LITTLE ROCK, Arkansas — It's the age of technology where thousands of hours are spent on a computer or playing video games.
One Arkansan recognized this, so she is helping to spread awareness of today's global crises with her own computer game.
As a part of her college senior capstone project, Arkansas native Sophia Nelson and her teammates created 'Resilience.' It's a city-builder game that aims to educate players about the refugee crisis around the world.
"We weren't just going to make a game we wanted to make, we wanted it to be socially impactful," said Nelson. "We also didn't want to portray any certain stereotypes that people have about refugees, and what a standard refugee looks like."
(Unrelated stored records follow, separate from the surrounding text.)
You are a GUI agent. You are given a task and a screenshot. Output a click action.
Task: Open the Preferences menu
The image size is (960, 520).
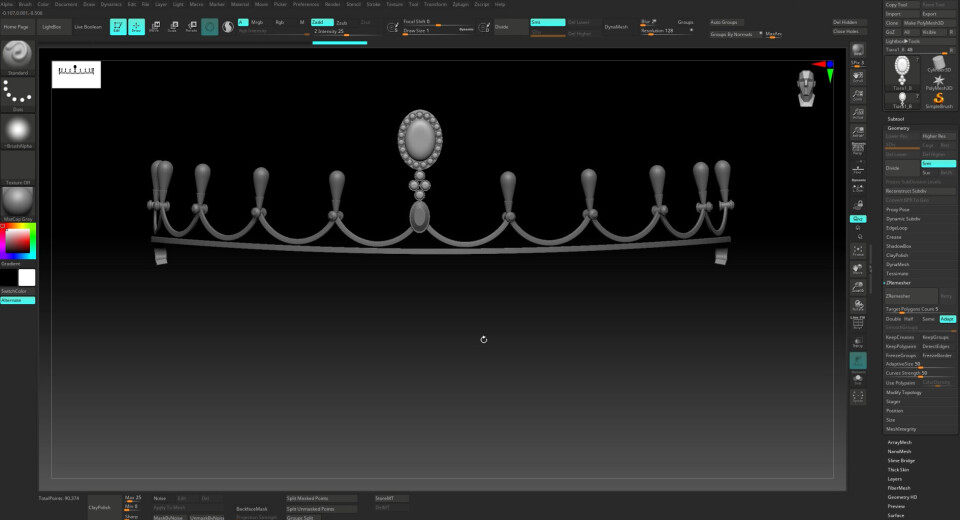click(305, 4)
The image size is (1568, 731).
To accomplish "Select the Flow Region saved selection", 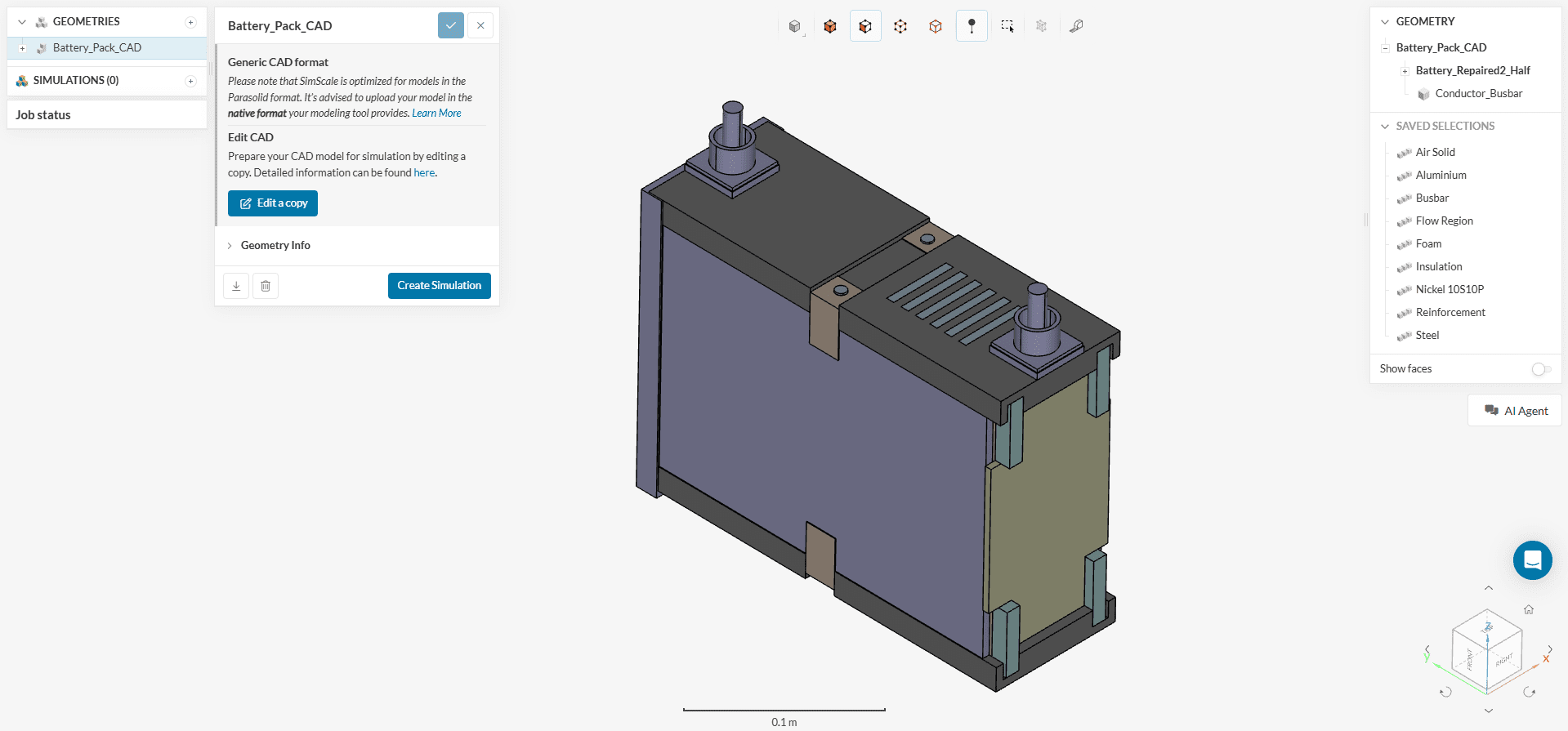I will tap(1444, 221).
So, they created Obios where the Murian people are currently displaced, and now living at a refugee camp. You, the player, are the camp manager. In order to win, you need to help your camp thrive while helping the Murians survive.
"During that hour of game play, people are getting sick, people are hungry, people need housing, and you're trying to manage all this while diplomats are offering you money or offering resettlement to take out your sickest refugees," said Nelson.
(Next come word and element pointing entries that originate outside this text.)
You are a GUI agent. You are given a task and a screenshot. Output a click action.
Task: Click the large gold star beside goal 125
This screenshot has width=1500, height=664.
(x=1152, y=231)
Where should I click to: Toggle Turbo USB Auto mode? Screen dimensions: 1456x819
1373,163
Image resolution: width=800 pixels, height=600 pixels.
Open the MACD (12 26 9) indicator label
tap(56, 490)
The game creators emphasize that the player will not win every time, but will continually learn the struggles and successes of helping people in need.
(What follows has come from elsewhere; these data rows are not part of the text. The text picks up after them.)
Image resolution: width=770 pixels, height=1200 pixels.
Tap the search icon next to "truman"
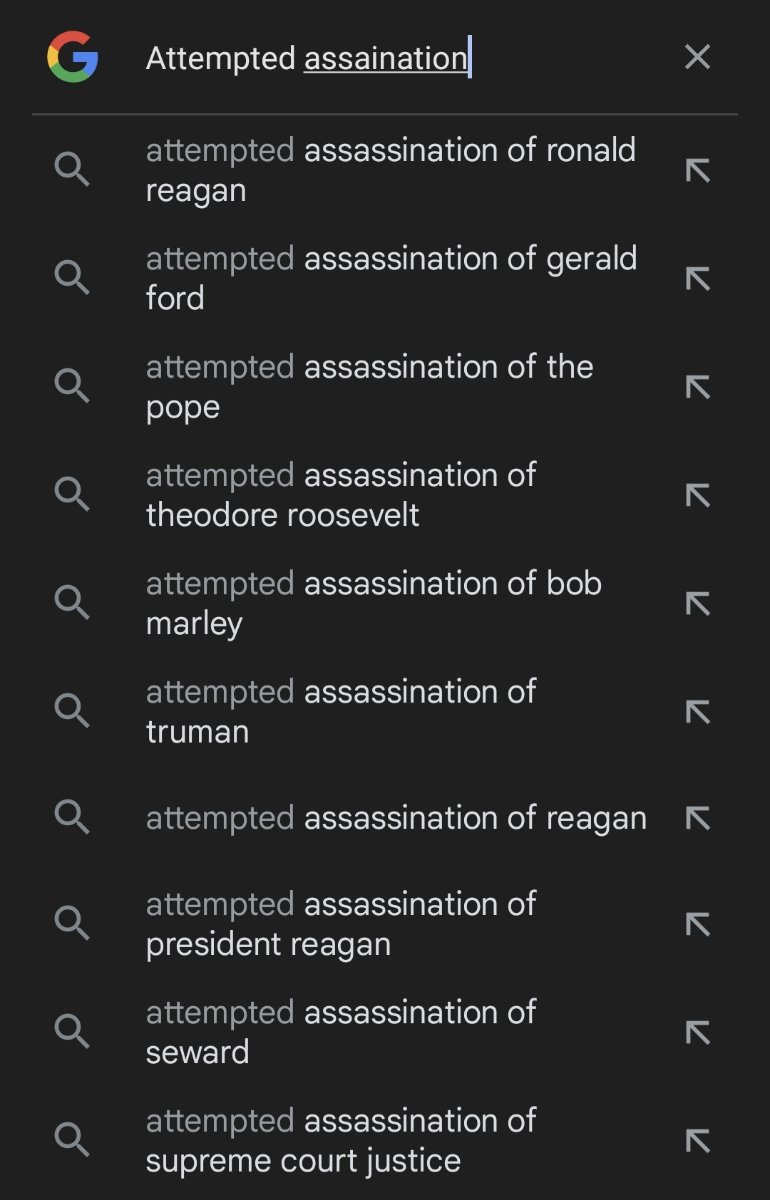71,711
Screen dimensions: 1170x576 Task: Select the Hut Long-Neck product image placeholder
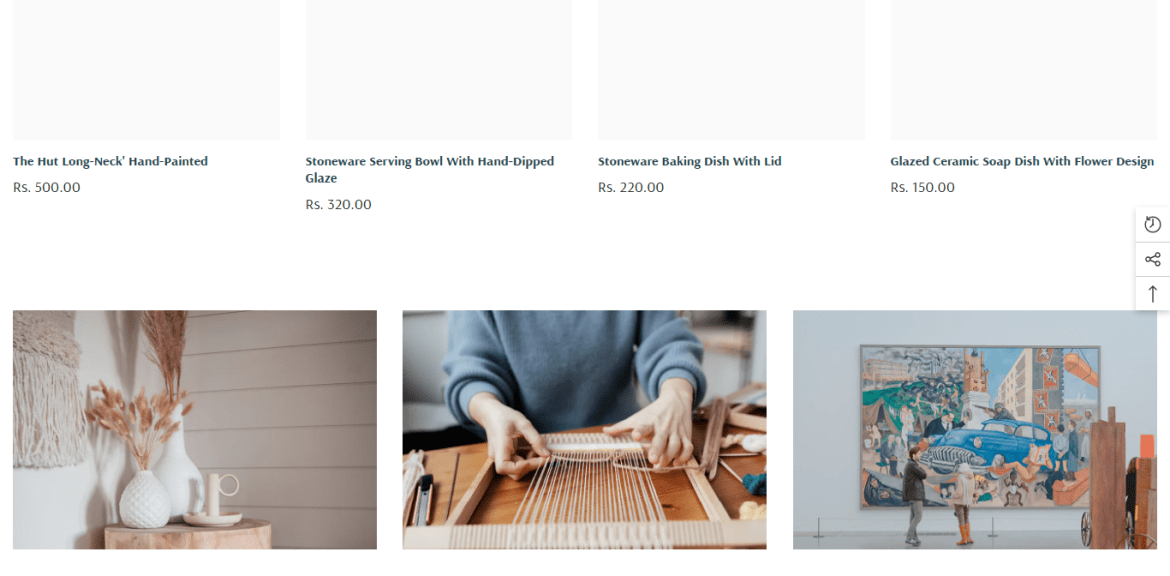coord(146,69)
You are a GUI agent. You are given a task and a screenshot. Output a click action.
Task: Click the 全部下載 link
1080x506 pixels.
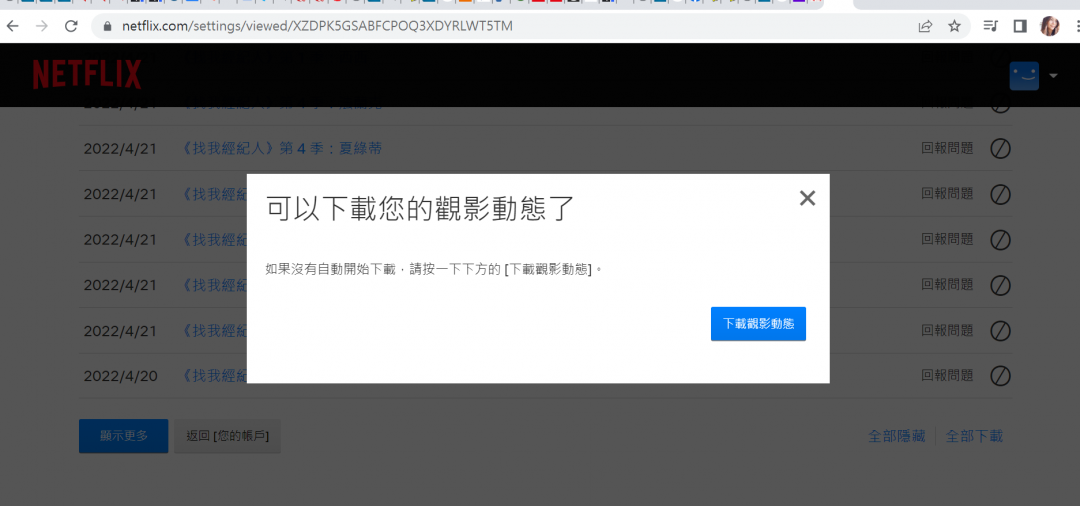(974, 436)
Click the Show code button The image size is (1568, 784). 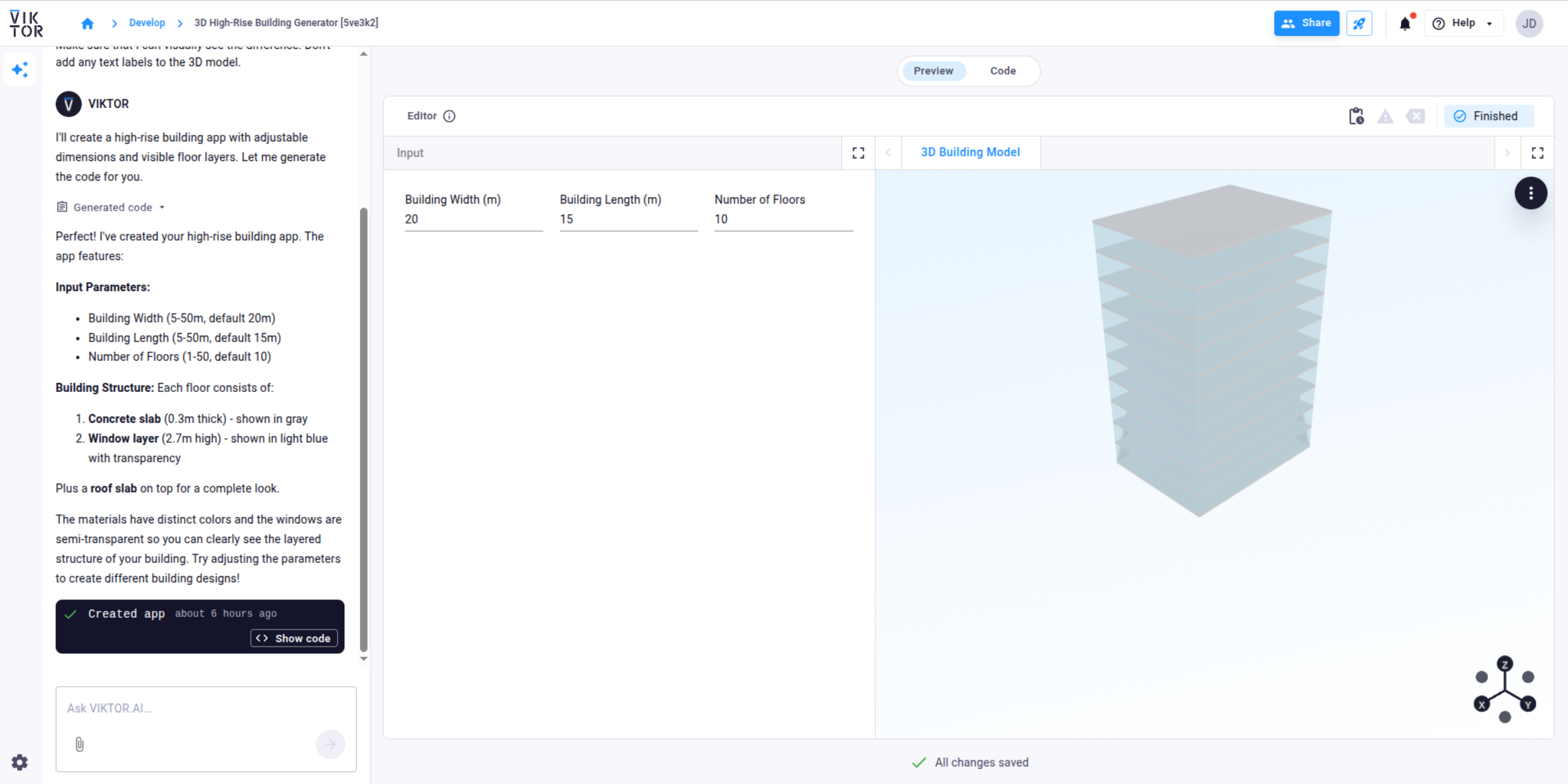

"We weren't trying to make a game that was easy to play and that people would sit down and say, 'Wow, it's so easy to run a refugee camp. I could do this,'" said Nelson.
"We want people to sit down and think, 'This is a really hard thing to do. This is a really interesting and engaging game and I'm learning a lot, but this is really hard to do,'" said Nelson.
The game has won second place at Drexel University where Sophia attended college, and now it's a finalist for a national award called Games for Change. She and her team will find out if they win in July.